OBJECTIVE: The association of four single nucleotide polymorphisms in estrogen receptor alpha (ESR1) and beta (ESR2) genes with lipid levels and insulin resistance in men.
DESIGN AND METHODS: Lipids, glucose, insulin and HOMA-IR were determined, in a population-based, cross-sectional, cohort of 170 apparently healthy middle-aged Greek men, along with body mass index (BMI), waist circumference (WC) and percentage of body fat content (%fat). Genotyping of ESR1 for PvuII and XbaI and ESR2 for RsaI and AluI polymorphisms was performed.

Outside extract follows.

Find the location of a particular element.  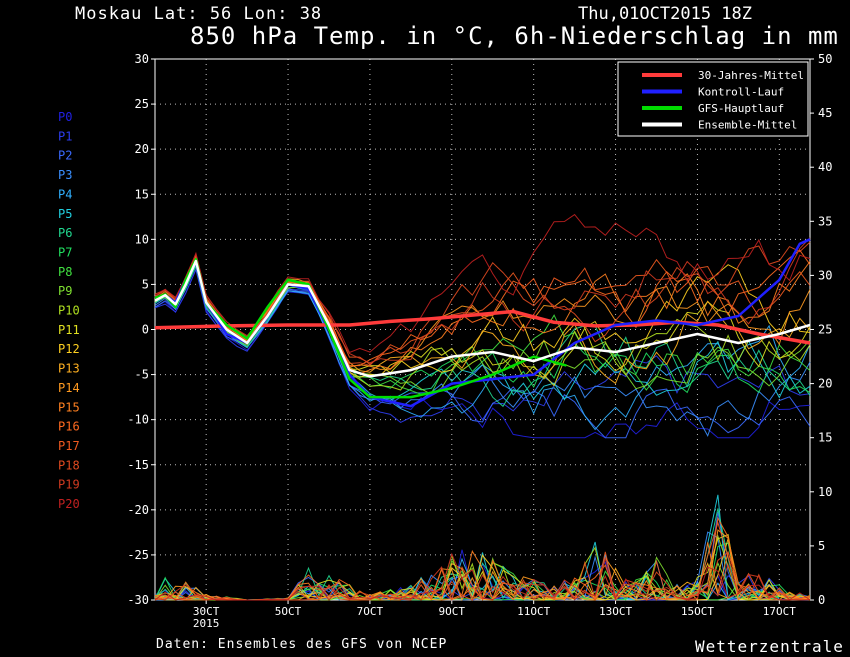

member-label-p3: P3 is located at coordinates (65, 175).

RESULTS: Associations of AluI with LDL-Chol (mean ± SD, aa 4.3 ± 1.1 vs. Aa 3.7 ± 1.0 and ΑΑ 4.2 ± 1.1, p = 0.023) and RsaI with HOMA-IR [median (IQR), RR 1.55 (0.88-2.49) vs. Rr/rr 1.69 (0.72-2.29), p = 0.032] were found. Synergistic effects of RsaI and AluI of ESR2 gene on LDL-Chol levels, %fat and WC, as well as a synergistic effect of both ESR1 and ESR2 genes on levels of TChol (p = 0.01) and LDL-Chol (p = 0.027) were also shown. These findings remained significant after adjustment for potential confounders. Significant independent associations of PvuII with %fat (mean ± SD, pp 24.6 ± 5.3 vs Pp 22.4 ± 5.2 and PP 21.2 ± 6.7, p = 0.044), and RsaI with %fat (RR 22.6 ± 5.5 vs. Rr/rr 25.2 ± 6.3, p = 0.015) and WC (mean ± SD, RR 97.4 ± 10.4 vs. Rr/rr 102.6 ± 12.6, p = 0.013) were found. Synergistic effects on %fat, between the ESR1 polymorphisms (p = 0.004), between the ESR2 polymorphisms and among all four ESR polymorphisms studied were also present.
CONCLUSIONS: ESR2 is associated with LDL-Chol levels and HOMA-IR in men independently of confounders. Body fat is affected by both genes. Furthermore, a synergistic effect of ESR1 and ESR2 on TChol, LDL-Chol and %fat, was shown.